Like the Cleveland Orchestra before it, the first of the Royal Concertgebouw's two Proms was devoted to a single Mahler symphony. But where the Cleveland's account of the Third Symphony put its phenomenal qualities as an ensemble at the service of flimsy interpretative ideas, in the Sixth the Concertgebouw matched its incomparable pedigree in Mahler to a conductor whose Mahlerian credentials are well established.

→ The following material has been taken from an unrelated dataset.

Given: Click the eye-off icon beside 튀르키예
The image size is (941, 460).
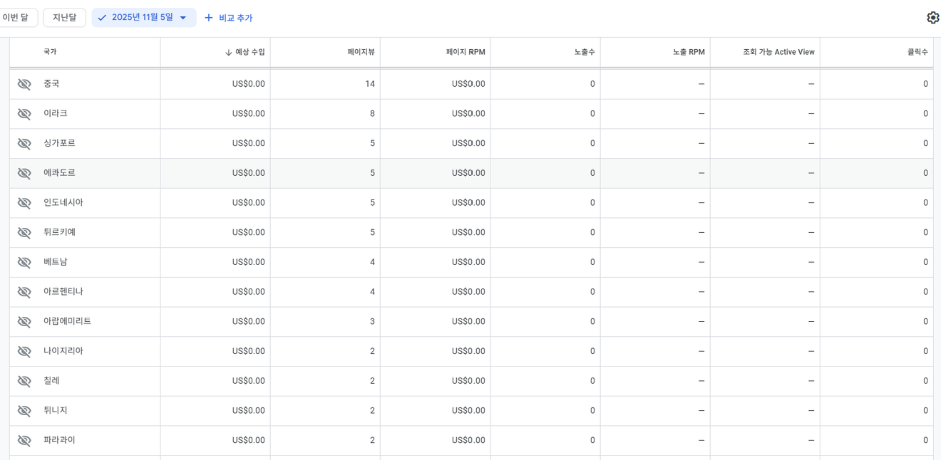Looking at the screenshot, I should pos(24,233).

Mariss Jansons may have a narrow repertory but the Mahler symphonies have long been an important part of it. There was a sense of confident familiarity about Jansons' approach to the Sixth - in the way he launched into the ominous tread of the first movement so crisply, and resisted all temptation to dwell on the lyricism of the second subject, and in how he knew he could rely on the Concertgebouw's innately expressive strings to deliver the climax of the slow movement without exaggerated rubato. His account of the finale was totally lucid, with every section of the vast movement exactly in place. The total effect was not as emotionally overwhelming as it can be, but for musicality and logic it couldn't be doubted.
The late-night programme of early English choral music from Harry Christophers and The Sixteen offered a very different experience. A couple of items from the Eton Choir Book, by Wylkynson and Cornysh, preceded a substantial sequence of music by Thomas Tallis, whose 500th anniversary falls this year. The Sixteen is marking with a "musical pilgrimage" around the country. The music grew steadily in scale and complexity, beginning with the Nine Tunes for Archbishop Parker's Psalter that Tallis wrote in 1567, moving on to the nine-section motet Gaude Gloriosa Dei Mater, and finally to the last word in a cappella monumentality: the 40-part Spem In Alium, here the singing of the steadily expanding Sixteen getting ever more radiant, filling every part of the Albert Hall's vast acoustical space.